> **Short exercise 1**: In the entries, begin at the line that contains "You are a GUI" and stop after the line that contains "pyautogui.click(x=122, y=447)". Give those lines again with "chevron" replaced by "arrow" and nothing else changed.

> **Extracted text**:
========
Choice, unblemished fruit is a challenge to grow. Pests love fruit even more than you do, and their feeding destroys fruit quality and quantity. Additionally, failure to control pests creates breeding sites that infest trees throughout the neighborhood. Even if you don't enjoy the fruit, control the pests. Good neighbors don't breed pests that destroy their neighbors' fruit.
Early season pests do not attack the fruit because it is not yet formed. The damage is to the tree, but that damage ultimately affects fruit size and quality. Many of these pests increase in number and attack the fruit later in the season.Aphids are familiar to most gardeners. They cause early emerging leaves to curl and as they feed they pass sugary materials through their bodies. They are usually controlled by predators including green lacewings and ladybugs. Insect predators don't hatch until after pest populations are active because they would have nothing to feed on. Aim pest control at those early season outbreaks because predators are not yet active. Watch for ants, because they protect aphids. Ants use the sugar from aphid excrement as a food source.
========
> **Material for this task**:

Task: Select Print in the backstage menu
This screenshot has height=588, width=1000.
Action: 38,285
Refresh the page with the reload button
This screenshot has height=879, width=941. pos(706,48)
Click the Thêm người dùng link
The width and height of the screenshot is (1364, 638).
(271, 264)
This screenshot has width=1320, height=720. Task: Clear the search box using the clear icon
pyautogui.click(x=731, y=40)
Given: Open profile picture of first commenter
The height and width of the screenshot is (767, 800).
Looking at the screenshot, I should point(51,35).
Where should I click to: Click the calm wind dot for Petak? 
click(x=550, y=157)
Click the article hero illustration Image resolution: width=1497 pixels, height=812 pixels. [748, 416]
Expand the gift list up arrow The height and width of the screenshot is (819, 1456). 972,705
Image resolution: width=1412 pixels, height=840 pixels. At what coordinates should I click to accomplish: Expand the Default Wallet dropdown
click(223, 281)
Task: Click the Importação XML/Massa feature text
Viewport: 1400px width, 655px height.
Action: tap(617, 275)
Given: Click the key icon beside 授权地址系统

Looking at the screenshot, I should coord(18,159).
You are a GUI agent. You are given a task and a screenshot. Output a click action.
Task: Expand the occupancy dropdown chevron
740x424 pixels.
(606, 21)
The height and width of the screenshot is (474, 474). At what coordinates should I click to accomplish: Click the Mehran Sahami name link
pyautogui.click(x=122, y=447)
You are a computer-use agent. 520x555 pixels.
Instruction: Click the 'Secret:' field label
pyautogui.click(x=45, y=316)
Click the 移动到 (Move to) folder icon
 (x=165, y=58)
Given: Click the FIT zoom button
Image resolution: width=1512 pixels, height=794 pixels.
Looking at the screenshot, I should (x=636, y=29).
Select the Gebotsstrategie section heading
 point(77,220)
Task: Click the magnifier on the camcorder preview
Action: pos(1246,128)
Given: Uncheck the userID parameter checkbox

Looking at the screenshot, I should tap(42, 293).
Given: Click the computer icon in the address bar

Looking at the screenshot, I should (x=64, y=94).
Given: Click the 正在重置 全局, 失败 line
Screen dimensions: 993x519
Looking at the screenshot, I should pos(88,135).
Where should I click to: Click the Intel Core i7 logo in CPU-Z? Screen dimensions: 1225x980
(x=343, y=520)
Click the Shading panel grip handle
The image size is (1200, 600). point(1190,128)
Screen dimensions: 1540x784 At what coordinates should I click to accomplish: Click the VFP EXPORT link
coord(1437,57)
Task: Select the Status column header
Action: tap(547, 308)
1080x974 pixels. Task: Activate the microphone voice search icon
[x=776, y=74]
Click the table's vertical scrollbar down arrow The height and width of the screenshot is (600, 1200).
========
> **Short exercise 2**: According to the passage on fruit tree pests, why should pest control be aimed at early season outbreaks?

> **Correct answer 1**:
You are a GUI agent. You are given a task and a screenshot. Output a click action.
Task: Expand the occupancy dropdown arrow
740x424 pixels.
(606, 21)
The height and width of the screenshot is (474, 474). At what coordinates should I click to accomplish: Click the Mehran Sahami name link
pyautogui.click(x=122, y=447)

> **Correct answer 2**: Insect predators such as green lacewings and ladybugs do not hatch until after pest populations are active, because they would otherwise have nothing to feed on. Early in the season these predators are not yet active to control the pests.